Antibiotic-induced mitochondrial dysfunction: Exploring tissue-specific effects on HEI-OC1 cells and peripheral blood mononuclear cells
- PMID: 40513684
- DOI: 10.1016/j.bbagen.2025.130832
Antibiotic-induced mitochondrial dysfunction: Exploring tissue-specific effects on HEI-OC1 cells and peripheral blood mononuclear cells
Abstract
Antibiotics are crucial in treating infectious diseases, particularly in intensive care unit patients, but they can lead to side effects such as ototoxicity. A mechanism for this is antibiotics targeting mitochondrial components in eucaryotic cells, due to their resemblance of those in bacteria. Here we investigate how five classes of antibiotics (carbapenems, fluoroquinolones, aminoglycosides, glycopeptides, and oxazolidinones) affect mitochondrial respiratory function, ATP levels, mitochondrial membrane potential and levels of reactive oxygen species in an inner-ear derived epithelial cell line (HEI-OC1) and human primary blood cells (PBMCs) at clinically relevant concentrations. Mitochondrial respiration in intact HEI-OC1 cells was suppressed in response to the majority of the tested antibiotics. This effect was lost when the HEI-OC1 cells were permeabilized and substrate supply controlled. Further in these cells, ROS levels were increased and ATP levels reduced. In contrast, no measure of mitochondrial function of PBMCs was affected by any antibiotics at the same concentration. We show that HEI-OC1 cells are sensitive to a broad range of antibiotics, and that the mechanism of toxicity to mitochondrial respiration is upstream of the mitochondrial respiratory chain, with downstream effects on mitochondrial respiration, ATP levels and ROS levels.

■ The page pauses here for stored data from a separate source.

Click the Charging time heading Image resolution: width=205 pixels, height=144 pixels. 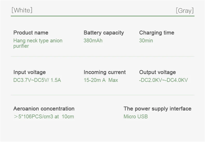156,33
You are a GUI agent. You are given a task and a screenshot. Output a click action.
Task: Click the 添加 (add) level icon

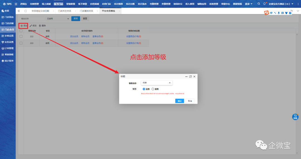coord(22,26)
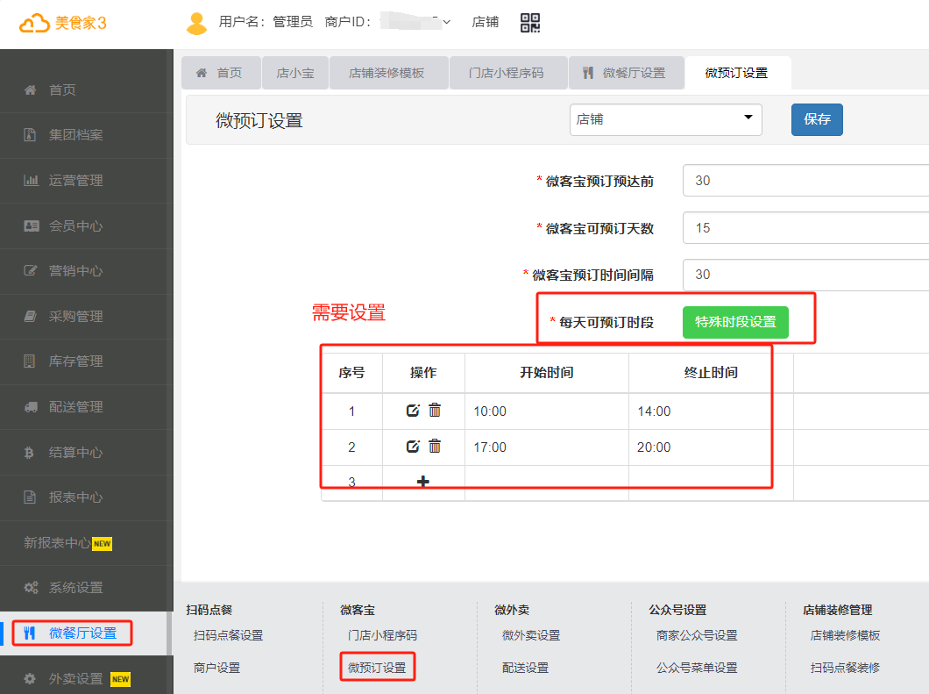Switch to the 首页 tab

click(220, 73)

Keywords: ATP production; Antibiotics; HEI-OC1 cells; Mitochondrial dysfunction; Ototoxicity; PBMCs; Reactive oxygen species.
Copyright © 2025 The Authors. Published by Elsevier B.V. All rights reserved.
Conflict of interest statement
Declaration of competing interest The authors declare that they have no financial or personal relationships with other people or organizations that could inappropriately influence or bias their work.